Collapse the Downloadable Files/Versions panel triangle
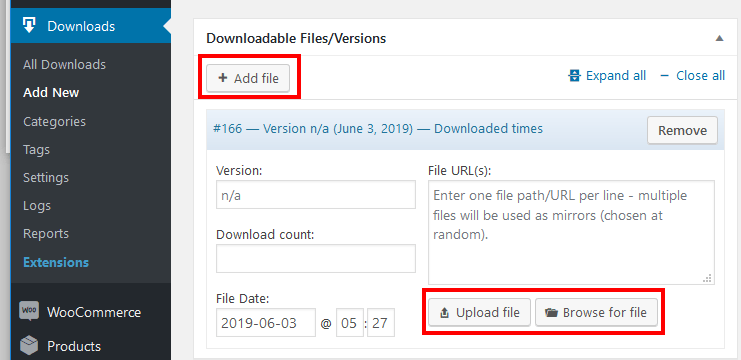This screenshot has width=741, height=360. pyautogui.click(x=719, y=38)
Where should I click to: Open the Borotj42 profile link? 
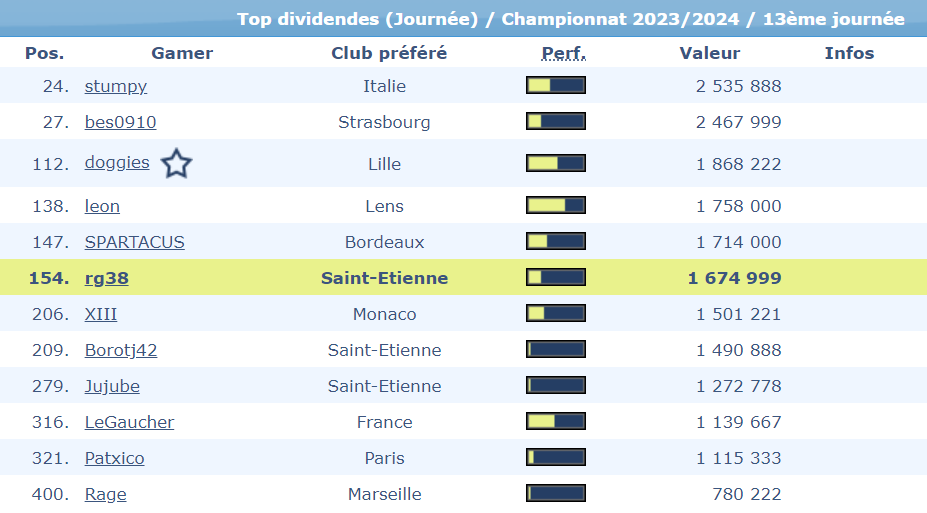pyautogui.click(x=121, y=350)
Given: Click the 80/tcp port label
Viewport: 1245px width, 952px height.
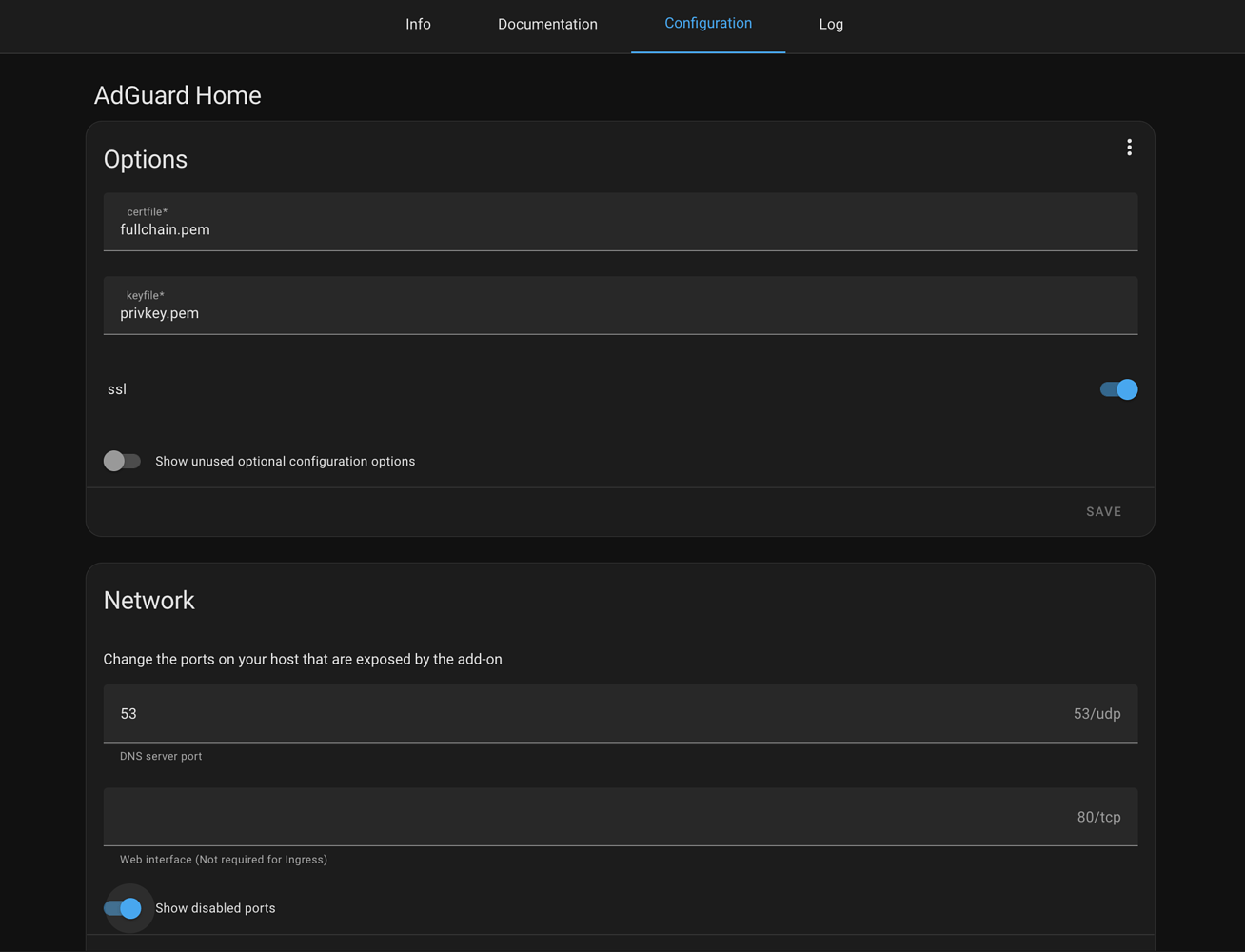Looking at the screenshot, I should pos(1099,817).
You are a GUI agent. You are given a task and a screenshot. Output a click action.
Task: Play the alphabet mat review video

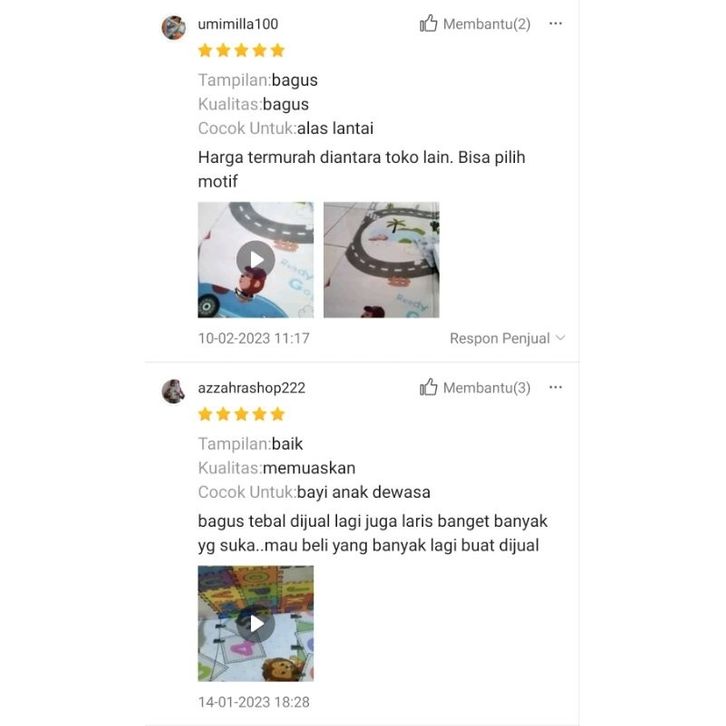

TASK PROMPT :: Take the line with "Viewport: 1245px width, 952px height." and each line after it through the end of the material above, and reproduce them exactly, without the pictures.

SOLUTION FOR THIS EXERCISE ::
Viewport: 1245px width, 952px height.
Looking at the screenshot, I should pos(1099,817).
You are a GUI agent. You are given a task and a screenshot. Output a click action.
Task: Play the alphabet mat review video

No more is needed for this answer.